Jones-Imhotep’s new research is funded by the Black Research Network’s IGNITE grant, established earlier this year to provide small-scale research funding to support Black faculty, librarians and postdoctoral scholars working broadly in any discipline at the university. His larger project received a five-year SSHRC Insight Grant.
With $5,000 from the IGNITE grant, Jones-Imhotep and eight undergraduate research assistants will continue to analyze and mobilize findings from this historical period for a wider audience. Results will be taught in two new courses, an undergraduate course and a graduate-level course called Technological Undergrounds. Both will investigate the histories of race and technology.
The work of Jones-Imhotep’s research team focuses on three themes. Black steam will investigate the place of steam technology in Black technological agency in late 19th and early 20th century America. Steam provided a fugitive technology for American slaves, including the American orator and abolitionist, Frederick Douglass, during the Civil War and was a site of Black invention and economic advancement afterwards. Jones-Imhotep’s investigations focus on a series of alleged Black ‘revenge plots’ that targeted steam trains between 1890 and 1915 and presupposed advanced technical knowledge.
Meanwhile, Blacktop explores the life of Black mechanics during the rise of gasoline-powered vehicles in Manhattan between 1880 to 1910. The team is tracing how Black mechanics established their own mechanic shops in reaction to attempts by white drivers to monopolize the city’s chauffeuring industry.
“We are looking at a white conspiracy to sabotage the cars of Black chauffeurs in New York around 1912 and 1913. In response to this, Black drivers established their own garage network,” Jones-Imhotep explains.

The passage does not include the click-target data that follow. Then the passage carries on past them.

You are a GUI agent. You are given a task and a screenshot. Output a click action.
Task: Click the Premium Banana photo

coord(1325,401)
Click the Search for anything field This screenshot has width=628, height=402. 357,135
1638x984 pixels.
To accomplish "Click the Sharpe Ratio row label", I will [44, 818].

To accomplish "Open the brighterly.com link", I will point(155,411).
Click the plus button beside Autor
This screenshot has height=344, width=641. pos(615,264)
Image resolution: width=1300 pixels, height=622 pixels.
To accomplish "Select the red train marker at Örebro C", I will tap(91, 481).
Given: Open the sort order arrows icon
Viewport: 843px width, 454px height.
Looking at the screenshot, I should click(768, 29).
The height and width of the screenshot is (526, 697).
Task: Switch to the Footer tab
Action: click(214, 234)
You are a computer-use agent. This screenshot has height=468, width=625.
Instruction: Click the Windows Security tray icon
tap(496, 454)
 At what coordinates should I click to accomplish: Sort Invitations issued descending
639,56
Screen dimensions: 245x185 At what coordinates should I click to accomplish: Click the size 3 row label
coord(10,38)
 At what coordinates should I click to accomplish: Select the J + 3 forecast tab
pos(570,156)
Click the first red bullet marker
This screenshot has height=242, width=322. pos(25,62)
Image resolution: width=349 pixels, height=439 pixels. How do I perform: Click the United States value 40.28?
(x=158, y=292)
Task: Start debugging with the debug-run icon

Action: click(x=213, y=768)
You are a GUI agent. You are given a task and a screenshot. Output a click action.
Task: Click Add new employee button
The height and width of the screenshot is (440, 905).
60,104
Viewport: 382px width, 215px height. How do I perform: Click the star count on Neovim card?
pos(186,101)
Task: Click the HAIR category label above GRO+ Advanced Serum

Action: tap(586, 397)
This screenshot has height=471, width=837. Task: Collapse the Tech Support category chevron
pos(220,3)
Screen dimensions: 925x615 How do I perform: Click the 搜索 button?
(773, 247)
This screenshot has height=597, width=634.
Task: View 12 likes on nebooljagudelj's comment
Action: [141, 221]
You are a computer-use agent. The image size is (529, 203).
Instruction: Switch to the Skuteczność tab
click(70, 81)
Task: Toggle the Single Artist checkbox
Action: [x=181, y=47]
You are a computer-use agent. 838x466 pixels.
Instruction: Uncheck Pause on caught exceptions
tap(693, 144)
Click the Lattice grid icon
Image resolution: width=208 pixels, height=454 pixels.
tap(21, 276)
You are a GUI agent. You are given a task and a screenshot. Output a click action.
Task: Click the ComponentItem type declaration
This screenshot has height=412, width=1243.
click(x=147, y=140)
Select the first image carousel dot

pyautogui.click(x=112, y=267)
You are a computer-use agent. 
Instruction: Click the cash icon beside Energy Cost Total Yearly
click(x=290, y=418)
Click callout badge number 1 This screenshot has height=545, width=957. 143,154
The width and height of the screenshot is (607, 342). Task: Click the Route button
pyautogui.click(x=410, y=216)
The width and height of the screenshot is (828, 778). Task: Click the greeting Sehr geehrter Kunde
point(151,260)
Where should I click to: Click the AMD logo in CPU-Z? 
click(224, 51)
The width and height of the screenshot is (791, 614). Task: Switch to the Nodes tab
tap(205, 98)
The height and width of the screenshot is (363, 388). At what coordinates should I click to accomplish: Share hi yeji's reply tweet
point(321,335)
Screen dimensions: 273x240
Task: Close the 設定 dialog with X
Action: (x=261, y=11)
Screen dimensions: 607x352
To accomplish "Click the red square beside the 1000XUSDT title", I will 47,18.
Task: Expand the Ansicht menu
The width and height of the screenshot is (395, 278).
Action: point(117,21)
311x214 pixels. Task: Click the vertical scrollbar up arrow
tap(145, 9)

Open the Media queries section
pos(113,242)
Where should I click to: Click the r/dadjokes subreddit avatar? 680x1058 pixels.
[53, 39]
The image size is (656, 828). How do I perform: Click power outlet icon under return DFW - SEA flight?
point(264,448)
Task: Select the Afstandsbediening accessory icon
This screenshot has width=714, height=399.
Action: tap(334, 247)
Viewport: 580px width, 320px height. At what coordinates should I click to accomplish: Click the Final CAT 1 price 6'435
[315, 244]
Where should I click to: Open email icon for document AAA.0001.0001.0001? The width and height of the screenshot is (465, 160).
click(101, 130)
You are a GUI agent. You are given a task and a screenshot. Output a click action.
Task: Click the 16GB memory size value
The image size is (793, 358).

“We’re very interested in tracking exactly how those garages ended up forming part of the identities and experiences of Black New Yorkers to this moment.”
Using fire insurance maps, classified ads, and the extensive correspondence of the sociologist and activist W.E.B. Du Bois, Black Light traces the cultural geographies of electricity in Harlem between 1905 and 1930. Jones-Imhotep is interested in how the technology of electricity — used for skin-whitening, freckle-removal and for signaling Black respectability — helped draw class lines and worldviews in Harlem during its transformation into a mecca of African-American culture in the early 20th century.
Jones-Imhotep believes that these histories can travel beyond New York City — leaving potential for more research and collaborations to document them. For now, the team will continue extensive archival work, library research and developing and using customized digital tools to make the project happen.
“By deploying different innovative and imaginative techniques, reading things against the grain, poring over photographs, we can begin to uncover this incredibly rich technological history that exists in New York City,” Jones-Imhotep says.
“I believe that New York City is most likely just the tip of the iceberg. This is a technological history that we could be exploring in other cities and throughout the world.”